What Are the Types and Common Faults of HV Switchgear?

High-voltage switchgear is a critical electrical device in power systems. Deterioration in switchgear operating conditions is one of the main causes of power system failures. So, what are the common faults in high-voltage switchgear?

I. Classification of High-Voltage Switchgear

(1) Outdoor and Indoor Types

Based on installation location, high-voltage switchgear can be classified as outdoor or indoor types. Indoor switchgear is commonly used for systems at 10 kV and below. According to primary circuit configurations, they can be further categorized as incoming/outgoing line switchgear, tie oil-switchgear, bus section switchgear, etc. In 10 kV incoming/outgoing switchgear, oil-immersed or vacuum circuit breakers are typically installed. These breakers are usually equipped with spring-operated or electromagnetic operating mechanisms, although some use manual or permanent magnet mechanisms. Different switchgear designs vary significantly in structure, which affects sensor selection and installation.

(2) Fixed and Withdrawable Types

Based on usage, high-voltage switchgear can be divided into fixed and withdrawable (draw-out) types. Historically, power plants preferred withdrawable switchgear for station service systems, while fixed types were more common in utility power supply systems. With technological advances and new product development, traditional practices are evolving. For example, metal-clad withdrawable switchgear has evolved from conventional fixed switchgear. This type features a fully enclosed design with functionally separated compartments. It offers improved operational safety, enhanced interlocking against misoperation, easier maintenance, and significantly increased operational reliability.

(3) Development of High-Voltage Switchgear

In recent years, with the development and widespread adoption of compact vacuum circuit breakers, medium-mounted switchgear (also known as switchgear with circuit breakers mounted in the middle compartment) has rapidly advanced as a new type of metal-enclosed, armored, withdrawable switchgear. Medium-mounted switchgear offers many advantages, the most important being the miniaturization of the draw-out unit and the mechanization of manufacturing processes, resulting in higher precision in trolley and guide rail fabrication.

Some manufacturers even ship the trolley (including the main circuit breaker) and the switchgear cabinet separately, enabling easy on-site assembly and commissioning with guaranteed smooth insertion and withdrawal. Due to excellent interchangeability, performance is minimally affected by uneven floor conditions at the site. This type of metal-clad withdrawable switchgear offers safe, reliable operation and convenient maintenance, leading to its increasing adoption in power supply systems.

II. Analysis of Common Faults in High-Voltage Switchgear

Fault analysis shows that most switchgear failures originate from insulation, conduction, and mechanical issues.

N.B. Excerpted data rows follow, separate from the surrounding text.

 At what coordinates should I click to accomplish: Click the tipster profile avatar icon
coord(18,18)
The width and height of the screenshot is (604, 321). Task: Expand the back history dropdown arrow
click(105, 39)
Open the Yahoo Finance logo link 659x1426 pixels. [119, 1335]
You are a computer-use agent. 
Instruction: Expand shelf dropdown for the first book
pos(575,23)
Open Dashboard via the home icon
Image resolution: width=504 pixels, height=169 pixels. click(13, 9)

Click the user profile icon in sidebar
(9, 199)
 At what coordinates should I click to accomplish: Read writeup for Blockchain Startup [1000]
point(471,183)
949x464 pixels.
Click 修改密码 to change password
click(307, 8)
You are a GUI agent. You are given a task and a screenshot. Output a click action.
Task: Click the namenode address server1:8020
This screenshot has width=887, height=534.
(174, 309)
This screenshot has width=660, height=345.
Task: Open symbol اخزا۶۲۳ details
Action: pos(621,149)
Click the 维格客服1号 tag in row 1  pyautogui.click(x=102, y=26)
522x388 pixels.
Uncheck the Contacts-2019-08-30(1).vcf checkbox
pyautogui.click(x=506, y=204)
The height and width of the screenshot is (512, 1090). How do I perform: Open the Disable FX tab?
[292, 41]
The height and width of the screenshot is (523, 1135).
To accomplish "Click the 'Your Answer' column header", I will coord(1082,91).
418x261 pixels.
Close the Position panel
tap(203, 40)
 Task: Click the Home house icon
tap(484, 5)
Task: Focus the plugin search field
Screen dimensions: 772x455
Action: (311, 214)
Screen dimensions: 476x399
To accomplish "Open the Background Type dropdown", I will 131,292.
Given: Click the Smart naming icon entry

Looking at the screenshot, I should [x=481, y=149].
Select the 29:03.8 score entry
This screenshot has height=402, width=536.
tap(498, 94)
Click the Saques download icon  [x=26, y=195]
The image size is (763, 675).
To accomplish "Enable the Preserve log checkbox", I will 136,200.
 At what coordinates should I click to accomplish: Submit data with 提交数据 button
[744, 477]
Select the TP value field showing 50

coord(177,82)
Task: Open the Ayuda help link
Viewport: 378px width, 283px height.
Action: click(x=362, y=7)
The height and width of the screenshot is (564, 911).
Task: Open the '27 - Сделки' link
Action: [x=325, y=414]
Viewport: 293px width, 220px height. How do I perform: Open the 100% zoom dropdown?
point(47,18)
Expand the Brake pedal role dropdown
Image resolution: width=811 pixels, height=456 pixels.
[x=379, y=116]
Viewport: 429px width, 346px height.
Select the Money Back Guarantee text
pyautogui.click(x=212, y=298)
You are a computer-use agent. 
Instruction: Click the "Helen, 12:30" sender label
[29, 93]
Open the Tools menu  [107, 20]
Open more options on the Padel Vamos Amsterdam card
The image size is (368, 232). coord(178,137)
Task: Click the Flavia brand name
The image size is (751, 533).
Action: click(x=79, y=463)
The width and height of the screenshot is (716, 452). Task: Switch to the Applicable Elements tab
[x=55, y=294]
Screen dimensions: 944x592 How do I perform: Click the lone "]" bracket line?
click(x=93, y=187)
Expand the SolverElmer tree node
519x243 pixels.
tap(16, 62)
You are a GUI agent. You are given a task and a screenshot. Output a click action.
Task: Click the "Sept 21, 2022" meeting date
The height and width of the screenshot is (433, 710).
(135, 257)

(1) Failure to Operate or Maloperation

This is the most common fault in high-voltage switchgear, with causes falling into two categories. The first is mechanical failure in the operating mechanism and transmission system, such as mechanism jamming, component deformation, displacement or damage, loose or stuck tripping/closing solenoids, broken or loose pins, and latch failure. The second category arises from electrical control and auxiliary circuits, including poor contact in secondary wiring, loose terminals, incorrect wiring, burned-out closing/tripping coils (due to mechanism jamming or faulty selector switches), inflexible auxiliary switch operation, and failures in control power supplies, closing contactors, and limit switches.

(2) Switching and Closing Failures

These faults originate from the circuit breaker itself. In oil-immersed circuit breakers, common issues include oil spraying during short circuits, arc chamber damage, insufficient breaking capacity, and explosions during closing. In vacuum circuit breakers, typical problems are vacuum interrupter or bellows leakage, reduced vacuum level, restriking when switching capacitor banks, and ceramic housing fractures.

(3) Insulation Failures

Insulation performance involves balancing various voltages (including normal operating voltage and transient overvoltages), protective measures (e.g., surge arresters), and insulation strength to achieve a safe and economical design. Insulation faults mainly manifest as: external insulation flashover-to-ground, internal insulation flashover-to-ground, phase-to-phase flashover, lightning overvoltage flashover, flashover, pollution flashover, puncture or explosion of porcelain or capacitor bushings, insulator post flashover, and flashover, puncture, or explosion of current transformers (CTs), as well as porcelain insulator fractures.

(4) Current-Carrying Faults

For switchgear rated 7.2–12 kV, the primary cause of current-carrying faults is poor contact at the isolation stabs, leading to overheating and melting of contacts.

(5) External Forces and Other Faults

These include impacts from foreign objects, natural disasters, short circuits caused by small animals, and other unpredictable external or accidental faults.